Johnson also stressed the need to hold parents, as well as administrators, accountable for education needs. Rep. Sam Mims, R-McComb, echoed this point.
“It’s not just about the funding,” Mims said. “We also have to have other levels of responsibility — the students, parents, administrators, teachers.”
Addressing state bridges and roadways, Johnson, who serves as chairperson of the transportation committee, said Southwest Mississippi has an urgent need for road repairs.
With a current working budget of $120 million — and expectations for growth — Johnson forecasted a productive session for transportation improvements.
“A lot of our bridges are in desperate need of repair, or are impassable,” he said.
In terms of Mississippi’s public health, Mims said a sound fiscal budget is anticipated for this legislative session. Residents can also expect upgrades in rural hospitals, which are in dire need of funding, said Mims, who plans to request a $10 million bill to help meet new market demands as healthcare shifts.
“It really is an economic development issue in my mind,” he said. “We need to take care of our patients and make sure our hospitals are open.”
And while Johnson, Butler and Rep. Angela Cockerham, D-Magnolia, said they support Medicaid expansion and said the program isn’t being used to its full potential, Mims opposes Medicaid expansion. He said he doesn’t expect the topic to arise during this session.

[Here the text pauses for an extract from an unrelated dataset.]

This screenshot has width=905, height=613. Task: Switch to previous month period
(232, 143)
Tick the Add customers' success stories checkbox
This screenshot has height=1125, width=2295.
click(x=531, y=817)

On a more local level, all representatives — excluding Sojourner — said they would vote yes for a $6 million bond bill for the Margaret Martin Performing Arts Center, which currently is in disrepair.
“I am a supporter of the arts and restoration of historic buildings, but I also believe that a lot of that lies in the hands of the private sector,” said Sojourner, adding that she believes infrastructure problems take priority when it comes to spending taxpayer dollars.
All representatives said initiatives to decrease texting and driving, along with enhancing tourism throughout the state, are priorities for this session.
Chamber of commerce representatives Stephanie Hutchins and Lacy Jester, and Natchez Mayor Butch Brown, said the breakfast provided an enlightening forum for city and county residents.
“I think this is one of the better (forums) we’ve had,” said Brown, noting that difference in opinion contributed to a quality debate. “This is the kind of forum where (representatives) are able to sit together, face the crowd, and be honest with themselves and the voting public.”